**文档片段:**
------------------------------------------------
# Reservior Sampling

## **Problem to solve**

在Big Data 的Random Sampling里面， 我们遇到的问题是**数据量太大以至于不能知道所有数据sample的总量**，并且不能直接把所有数据都存放到一个固定的buffer里面进行直接随机采样。

比如假设我们有一个容量为k的 Reservoir 储水池，我们要把n个数随机地采样选k个到储水池里面。这个问题我们可以这么看， 我们有一个容量为n的水槽， 这个水槽里面的容量为k的部分是用作储水池保留sample。 一个新的sample到来时，站在sample的角度，**这个sample X 在采样时被随机放到储水池的概率 / 被保留的概率 = P(X 被保留)  = k/n**

问题就是这个n我们是不知道的，不能直接用来做random sampling。 我们只知道目前进来的sample的个数即 k+ i (在储水池满了之后)。 因此，我们在**Reservior Sampling的思路就是我们要在新样本 X 不断进来时我们要一直保持 储水池中sample X的保留概率 P(新样本X 被保留)  = k/(k+i )， 直到 k+i =n 为止，我们就得到 P(新样本X在采样时被保留) = k/n**

## **Idea**

**Resevior Sampling 的做法步骤如下:**

1. **定义Reservior 容量为k， 先把data stream里面前k 个值填满 buffer**
2. **记录目前已经到来的sample个数 k+ i**
3. 随机在 range  \[1, k+i] 里面选取一个index值
4. 如果index <=k , 即储水池里面的对应index值的sample要被新进来的sample取代，所以 reservior的第k+i个sample 要被 保留的概率 = k/(k+i)
------------------------------------------------
**提供数据:**
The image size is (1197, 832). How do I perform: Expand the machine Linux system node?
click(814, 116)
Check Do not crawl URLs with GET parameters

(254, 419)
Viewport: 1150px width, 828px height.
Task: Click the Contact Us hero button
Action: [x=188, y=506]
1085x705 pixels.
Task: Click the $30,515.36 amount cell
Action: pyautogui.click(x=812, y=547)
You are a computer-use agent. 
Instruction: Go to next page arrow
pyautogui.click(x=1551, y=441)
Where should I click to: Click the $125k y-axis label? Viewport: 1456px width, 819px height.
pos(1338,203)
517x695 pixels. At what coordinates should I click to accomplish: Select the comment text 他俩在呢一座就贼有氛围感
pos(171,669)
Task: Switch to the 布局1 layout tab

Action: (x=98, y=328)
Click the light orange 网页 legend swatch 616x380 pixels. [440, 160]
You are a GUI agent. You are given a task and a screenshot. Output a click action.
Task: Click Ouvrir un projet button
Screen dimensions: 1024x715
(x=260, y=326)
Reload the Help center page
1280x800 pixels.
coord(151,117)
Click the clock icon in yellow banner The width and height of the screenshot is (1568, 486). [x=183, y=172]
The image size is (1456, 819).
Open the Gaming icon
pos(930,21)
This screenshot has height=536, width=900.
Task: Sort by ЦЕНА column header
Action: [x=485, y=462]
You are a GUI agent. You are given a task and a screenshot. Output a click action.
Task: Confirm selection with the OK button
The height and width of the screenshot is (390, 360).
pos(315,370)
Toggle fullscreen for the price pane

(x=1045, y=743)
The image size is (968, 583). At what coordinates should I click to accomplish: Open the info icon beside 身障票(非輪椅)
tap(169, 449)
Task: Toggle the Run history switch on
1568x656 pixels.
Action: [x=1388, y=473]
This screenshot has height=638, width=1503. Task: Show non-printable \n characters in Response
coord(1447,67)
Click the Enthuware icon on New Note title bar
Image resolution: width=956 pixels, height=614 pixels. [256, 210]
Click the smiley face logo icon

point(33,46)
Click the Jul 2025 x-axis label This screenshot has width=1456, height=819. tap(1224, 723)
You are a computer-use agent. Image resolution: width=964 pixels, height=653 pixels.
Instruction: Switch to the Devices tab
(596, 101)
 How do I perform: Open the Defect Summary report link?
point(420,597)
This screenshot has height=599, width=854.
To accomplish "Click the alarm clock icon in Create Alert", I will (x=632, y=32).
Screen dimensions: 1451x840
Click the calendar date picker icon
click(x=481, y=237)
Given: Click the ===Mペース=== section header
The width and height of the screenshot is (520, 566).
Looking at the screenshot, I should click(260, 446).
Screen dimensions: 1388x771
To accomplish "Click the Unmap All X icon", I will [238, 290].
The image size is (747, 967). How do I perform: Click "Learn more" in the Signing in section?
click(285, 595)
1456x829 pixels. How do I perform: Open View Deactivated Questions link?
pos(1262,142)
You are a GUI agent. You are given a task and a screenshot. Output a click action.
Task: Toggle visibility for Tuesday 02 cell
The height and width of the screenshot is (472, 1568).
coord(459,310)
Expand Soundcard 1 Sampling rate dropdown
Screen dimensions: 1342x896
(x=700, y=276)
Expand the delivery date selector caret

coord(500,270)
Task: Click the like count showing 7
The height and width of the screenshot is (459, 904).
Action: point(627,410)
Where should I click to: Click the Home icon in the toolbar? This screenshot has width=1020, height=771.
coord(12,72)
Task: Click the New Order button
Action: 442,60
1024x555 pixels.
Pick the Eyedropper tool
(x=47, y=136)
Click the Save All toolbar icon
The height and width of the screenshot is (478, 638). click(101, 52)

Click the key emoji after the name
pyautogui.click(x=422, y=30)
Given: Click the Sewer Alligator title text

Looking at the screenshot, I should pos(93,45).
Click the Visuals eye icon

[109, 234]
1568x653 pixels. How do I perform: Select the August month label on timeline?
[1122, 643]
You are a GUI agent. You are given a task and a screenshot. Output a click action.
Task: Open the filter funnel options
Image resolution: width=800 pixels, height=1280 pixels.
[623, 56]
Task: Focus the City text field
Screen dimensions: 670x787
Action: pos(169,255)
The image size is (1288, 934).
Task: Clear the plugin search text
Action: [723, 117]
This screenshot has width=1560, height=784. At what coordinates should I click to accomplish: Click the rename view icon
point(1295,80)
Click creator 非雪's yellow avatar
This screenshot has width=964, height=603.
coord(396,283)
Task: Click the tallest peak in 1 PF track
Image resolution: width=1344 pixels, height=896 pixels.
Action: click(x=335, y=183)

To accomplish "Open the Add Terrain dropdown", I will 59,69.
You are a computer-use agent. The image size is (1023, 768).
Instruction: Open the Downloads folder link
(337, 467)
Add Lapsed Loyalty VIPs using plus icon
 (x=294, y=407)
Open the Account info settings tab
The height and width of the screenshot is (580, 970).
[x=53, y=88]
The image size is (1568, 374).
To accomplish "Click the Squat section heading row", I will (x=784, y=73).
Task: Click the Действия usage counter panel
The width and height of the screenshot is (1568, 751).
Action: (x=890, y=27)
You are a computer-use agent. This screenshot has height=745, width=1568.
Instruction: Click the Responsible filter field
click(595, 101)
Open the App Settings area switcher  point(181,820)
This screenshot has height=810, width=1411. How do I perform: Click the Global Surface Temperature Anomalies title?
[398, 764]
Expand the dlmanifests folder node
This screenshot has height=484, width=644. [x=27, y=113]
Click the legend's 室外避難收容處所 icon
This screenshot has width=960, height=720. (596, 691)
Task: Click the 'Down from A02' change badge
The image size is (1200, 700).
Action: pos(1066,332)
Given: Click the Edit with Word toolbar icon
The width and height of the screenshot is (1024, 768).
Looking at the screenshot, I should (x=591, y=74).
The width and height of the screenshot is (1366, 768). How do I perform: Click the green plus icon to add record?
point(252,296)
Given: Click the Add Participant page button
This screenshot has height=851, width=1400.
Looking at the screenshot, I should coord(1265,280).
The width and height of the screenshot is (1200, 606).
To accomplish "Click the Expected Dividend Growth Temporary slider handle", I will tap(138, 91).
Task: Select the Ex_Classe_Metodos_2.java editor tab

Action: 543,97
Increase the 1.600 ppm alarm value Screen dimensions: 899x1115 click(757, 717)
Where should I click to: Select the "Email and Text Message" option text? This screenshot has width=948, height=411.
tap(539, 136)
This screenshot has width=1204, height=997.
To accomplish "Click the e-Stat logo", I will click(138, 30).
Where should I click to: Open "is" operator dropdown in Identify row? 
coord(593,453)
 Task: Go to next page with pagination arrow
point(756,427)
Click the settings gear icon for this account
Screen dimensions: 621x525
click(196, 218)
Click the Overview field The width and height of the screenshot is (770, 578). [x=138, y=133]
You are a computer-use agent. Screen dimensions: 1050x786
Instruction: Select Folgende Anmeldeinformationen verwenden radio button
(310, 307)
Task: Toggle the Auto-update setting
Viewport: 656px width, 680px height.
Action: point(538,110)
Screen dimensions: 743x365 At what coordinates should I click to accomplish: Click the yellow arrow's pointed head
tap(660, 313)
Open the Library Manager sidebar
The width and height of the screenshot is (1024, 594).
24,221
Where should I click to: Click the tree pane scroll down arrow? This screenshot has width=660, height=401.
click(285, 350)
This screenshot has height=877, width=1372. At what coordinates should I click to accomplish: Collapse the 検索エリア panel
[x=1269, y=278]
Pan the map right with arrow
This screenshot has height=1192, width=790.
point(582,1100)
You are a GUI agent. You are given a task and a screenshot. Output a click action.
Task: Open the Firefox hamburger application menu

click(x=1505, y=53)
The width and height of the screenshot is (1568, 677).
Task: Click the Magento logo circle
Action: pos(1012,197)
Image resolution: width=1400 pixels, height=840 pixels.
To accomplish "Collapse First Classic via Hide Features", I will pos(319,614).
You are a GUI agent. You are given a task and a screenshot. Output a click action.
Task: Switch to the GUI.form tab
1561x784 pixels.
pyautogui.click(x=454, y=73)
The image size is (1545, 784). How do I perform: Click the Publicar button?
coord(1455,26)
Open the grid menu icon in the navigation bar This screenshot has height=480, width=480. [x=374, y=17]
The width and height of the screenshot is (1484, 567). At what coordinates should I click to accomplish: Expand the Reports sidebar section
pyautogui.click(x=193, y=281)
------------------------------------------------
**任务目标:** 续写讲储水池采样的那段文本，从它的最后一句之后接着写。

**任务回答:**
5. Repeat 直到所有数据 （n个数）被遍历完

**Resevior Sampling 的每个sample被保留的概率是一样的proof:**

1. 定义reservoir储水池有 容量k, 储水池里第j个被保留的sample 为 xj. 而新进来的第i个sample 为 xi, 而i> k. 那么 **在第i个sample xi到来时 P(xi 被保留) = k/i**&#x20;
2. &#x20;P(xj 被xi取代) = P(xj 被选中) \* P(xi 被保留) = 1/k \* k/i = 1/i&#x20;
3. 同理在**第 i+1 个sample 到来时**， 第i个sample被 第i个sample取代的概率 **P(xi 被 xi+1取代)** = 1/ k \*  k/(i+1)  = 1/(i+1)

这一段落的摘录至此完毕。